TEXT EXCERPT:
---

On success, shm_open() returns a non-negative file descriptor. On failure, shm_open() returns -1. shm_unlink() returns 0 on success, or -1 on error.  

ERRORS

On failure, errno is set to indicate the cause of the error. Values which may appear in errno include the following:
EACCES
Permission to shm_unlink() the shared memory object was denied.
EACCES
Permission was denied to shm_open() name in the specified mode, or O_TRUNC was specified and the caller does not have write permission on the object.
EEXIST
Both O_CREAT and O_EXCL were specified to shm_open() and the shared memory object specified by name already exists.
EINVAL
The name argument to shm_open() was invalid.
EMFILE
The process already has the maximum number of files open.
ENAMETOOLONG
The length of name exceeds PATH_MAX.
ENFILE
The limit on the total number of files open on the system has been reached.
ENOENT
An attempt was made to shm_open() a name that did not exist, and O_CREAT was not specified.
ENOENT
An attempt was to made to shm_unlink() a name that does not exist.
 

NOTES

These functions are provided in glibc 2.2 and later. Programs using these functions must specify the -lrt flag to cc in order to link against the required ("realtime") library.

---

INFORMATION PROVIDED:

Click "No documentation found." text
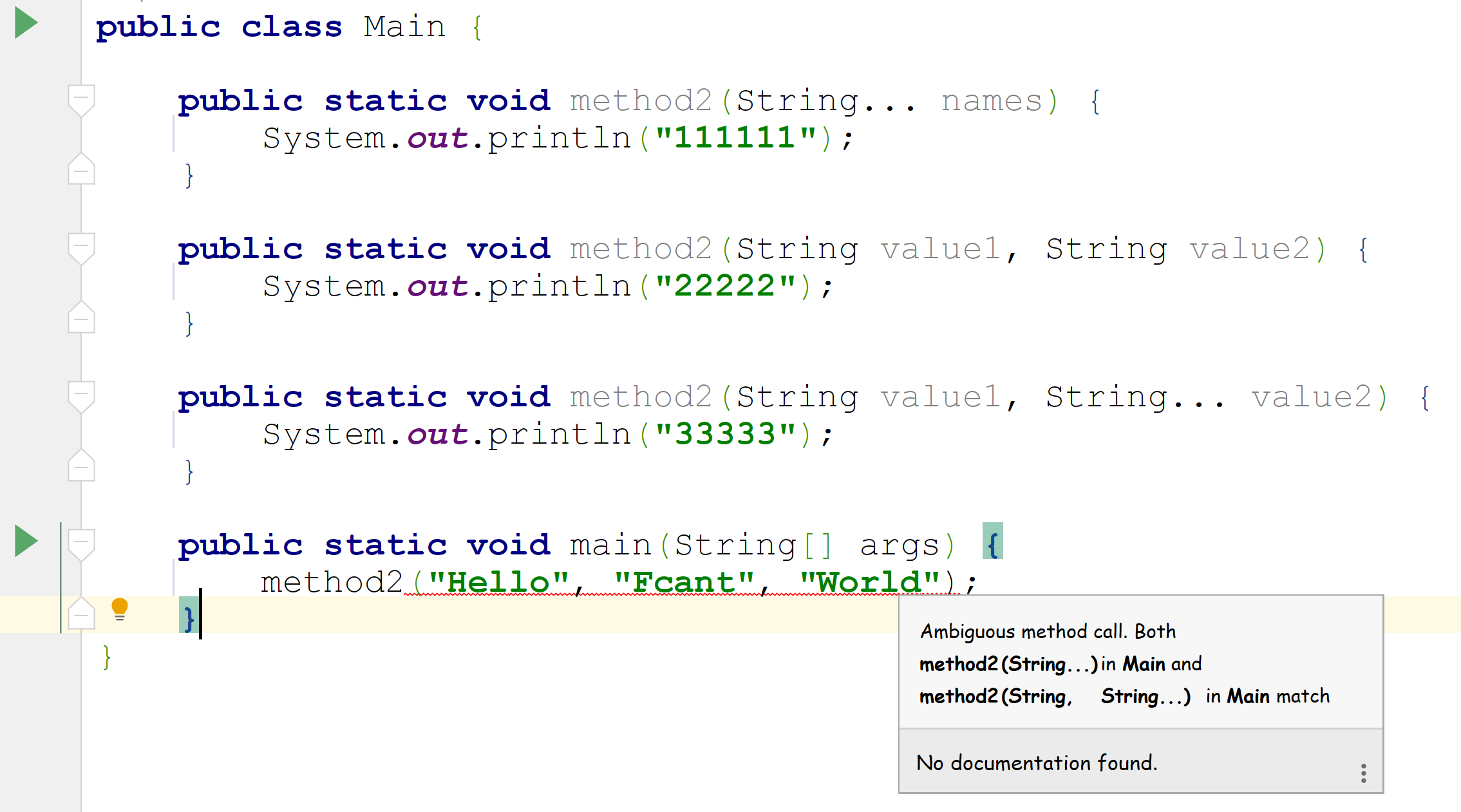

---

From the shm_open() manual excerpt, extract verbatim the passage starting with "On success, shm_open()" and going on through "shm_open() was invalid.".

EXERCISE OUTPUT:
On success, shm_open() returns a non-negative file descriptor. On failure, shm_open() returns -1. shm_unlink() returns 0 on success, or -1 on error.  

ERRORS

On failure, errno is set to indicate the cause of the error. Values which may appear in errno include the following:
EACCES
Permission to shm_unlink() the shared memory object was denied.
EACCES
Permission was denied to shm_open() name in the specified mode, or O_TRUNC was specified and the caller does not have write permission on the object.
EEXIST
Both O_CREAT and O_EXCL were specified to shm_open() and the shared memory object specified by name already exists.
EINVAL
The name argument to shm_open() was invalid.